Qual o lugar da mulher na imprensa quando se trata de esporte?

by Think Olga

Apenas 3% do noticiário esportivo é voltado para a cobertura de atletas e competições femininas, segundo pesquisa da Women’s Sports Foundation.
 
No Brasil, um levantamento feito pela Gênero e Número analisou pouco mais de 24 horas da programação esportiva e mostrou que apenas 12% desse tempo, um total de 2 horas e 55 minutos, foi dedicado às atletas mulheres.
 
Em outra pesquisa sobre a cobertura jornalística no esporte, o Monitoramento Global de Mídia avaliou 18 mil notícias esportivas publicadas em 23 países, incluindo o Brasil, e mostrou que 85% das matérias eram sobre atletas e modalidades masculinas.
 
Tudo isso nos leva ao questionamento: qual o lugar da mulher na imprensa quando se trata de esporte?
 
 
Basta um pouco de atenção à cobertura jornalística de esporte para ver que esse lugar é bem claro e demarcado: é o da ausência e invisibilização.
 
O maior torneio futebolístico do mundo, por exemplo, conhecido como Copa do Mundo, na verdade tem nome e sobrenome: Copa do Mundo de Futebol Masculino.
 
Mas o futebol como esporte masculino é tão normalizado que não há espaço para as mulheres futebolistas senão o da exceção.

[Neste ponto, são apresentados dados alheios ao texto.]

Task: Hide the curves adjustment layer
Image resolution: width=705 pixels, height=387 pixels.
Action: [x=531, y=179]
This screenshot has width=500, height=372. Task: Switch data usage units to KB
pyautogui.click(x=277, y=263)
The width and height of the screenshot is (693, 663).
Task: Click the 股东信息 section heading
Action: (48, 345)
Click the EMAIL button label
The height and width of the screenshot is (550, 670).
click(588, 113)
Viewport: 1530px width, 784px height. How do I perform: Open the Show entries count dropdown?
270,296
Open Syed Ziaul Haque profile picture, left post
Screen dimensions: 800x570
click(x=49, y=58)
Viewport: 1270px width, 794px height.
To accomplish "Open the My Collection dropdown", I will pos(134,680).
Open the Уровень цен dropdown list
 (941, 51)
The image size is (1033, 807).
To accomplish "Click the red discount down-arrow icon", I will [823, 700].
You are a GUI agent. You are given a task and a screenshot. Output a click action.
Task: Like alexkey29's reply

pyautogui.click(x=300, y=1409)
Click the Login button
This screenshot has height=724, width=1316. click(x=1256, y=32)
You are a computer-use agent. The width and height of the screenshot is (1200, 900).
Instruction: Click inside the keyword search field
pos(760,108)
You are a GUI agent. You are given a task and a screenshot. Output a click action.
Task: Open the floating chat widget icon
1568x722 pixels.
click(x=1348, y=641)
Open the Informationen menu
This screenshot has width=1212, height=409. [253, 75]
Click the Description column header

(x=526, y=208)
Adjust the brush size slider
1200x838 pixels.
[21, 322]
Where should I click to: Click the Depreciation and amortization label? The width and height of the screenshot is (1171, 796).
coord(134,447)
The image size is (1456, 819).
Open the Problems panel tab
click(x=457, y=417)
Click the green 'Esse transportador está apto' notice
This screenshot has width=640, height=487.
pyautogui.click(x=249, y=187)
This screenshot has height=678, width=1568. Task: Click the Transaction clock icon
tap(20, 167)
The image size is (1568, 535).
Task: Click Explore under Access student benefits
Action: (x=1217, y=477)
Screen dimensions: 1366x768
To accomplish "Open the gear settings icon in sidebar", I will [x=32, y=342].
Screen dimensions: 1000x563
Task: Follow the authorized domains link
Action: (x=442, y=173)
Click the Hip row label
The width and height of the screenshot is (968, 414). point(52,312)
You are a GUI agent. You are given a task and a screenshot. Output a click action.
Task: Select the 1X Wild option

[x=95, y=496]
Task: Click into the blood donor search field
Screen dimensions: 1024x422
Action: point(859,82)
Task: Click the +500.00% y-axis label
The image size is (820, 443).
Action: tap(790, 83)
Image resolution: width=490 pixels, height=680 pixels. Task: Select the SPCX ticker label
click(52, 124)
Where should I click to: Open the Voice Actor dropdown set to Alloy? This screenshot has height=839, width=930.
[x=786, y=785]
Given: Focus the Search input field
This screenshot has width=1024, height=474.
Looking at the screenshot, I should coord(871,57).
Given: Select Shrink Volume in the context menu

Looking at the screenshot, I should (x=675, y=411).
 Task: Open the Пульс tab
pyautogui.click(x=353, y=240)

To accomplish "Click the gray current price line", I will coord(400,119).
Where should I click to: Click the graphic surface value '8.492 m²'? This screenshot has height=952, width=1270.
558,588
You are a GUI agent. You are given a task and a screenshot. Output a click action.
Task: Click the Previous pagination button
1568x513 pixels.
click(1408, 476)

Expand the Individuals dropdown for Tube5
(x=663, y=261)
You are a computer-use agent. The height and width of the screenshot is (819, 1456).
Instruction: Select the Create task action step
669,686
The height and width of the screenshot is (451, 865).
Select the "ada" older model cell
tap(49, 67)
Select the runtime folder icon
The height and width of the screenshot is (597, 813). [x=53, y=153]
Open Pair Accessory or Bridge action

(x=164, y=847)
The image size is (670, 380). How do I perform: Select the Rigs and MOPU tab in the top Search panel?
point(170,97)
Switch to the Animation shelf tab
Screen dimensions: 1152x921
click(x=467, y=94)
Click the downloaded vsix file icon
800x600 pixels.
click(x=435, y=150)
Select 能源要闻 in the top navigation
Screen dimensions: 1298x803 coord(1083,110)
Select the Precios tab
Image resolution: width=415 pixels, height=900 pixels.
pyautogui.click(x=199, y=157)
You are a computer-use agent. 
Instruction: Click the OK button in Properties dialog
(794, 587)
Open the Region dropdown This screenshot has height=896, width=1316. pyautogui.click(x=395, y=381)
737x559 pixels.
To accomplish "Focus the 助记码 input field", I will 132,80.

E isso se replica em todo o mundo do esporte.
 
O resultado é uma cobertura jornalística na qual mulheres disputam manchetes com matérias que destacam seus atributos físicos, sexualizam seus corpos e abordam temas que fogem às questões esportivas, caindo no âmbito da vida pessoal das atletas, como rotina de beleza, dieta e maternidade. Conteúdos que reforçam estereótipos e desvalorizam o esporte feminino. De atletas se tornam meras musas.
 
Para ajudar a pensar e combater esse problema, lançamos a Parte VII do MINIMANUAL DO JORNALISMO HUMANIZADO: JORNALISMO ESPORTIVO, um guia de bolso, para jornalistas, redatores, blogueiros, veículos de comunicação e produtores de conteúdo. Baixe o conteúdo completo do MINIMANUAL DO JORNALIMOS HUMANIZADO: JORNALISMO ESPORTIVO.
 
Dividido em oito partes, o minimanual pretende fornecer aos profissionais de comunicação ferramentas básicas para uma redação limpa de sexismo, que não objetifique as atletas e livre de comentários e abordagens machistas, apontando erros de abordagem básicos cometidos na cobertura sobre a mulher no esporte. Traz ainda uma lista de boas práticas para o jornalismo esportivo.
 
A Parte VII do Minimanual do Jornalismo Humanizado abre o nosso especial Olga Esporte Clube que, durante toda a Copa de Futebol Masculino 2018, terá conteúdos sobre mulheres no esporte.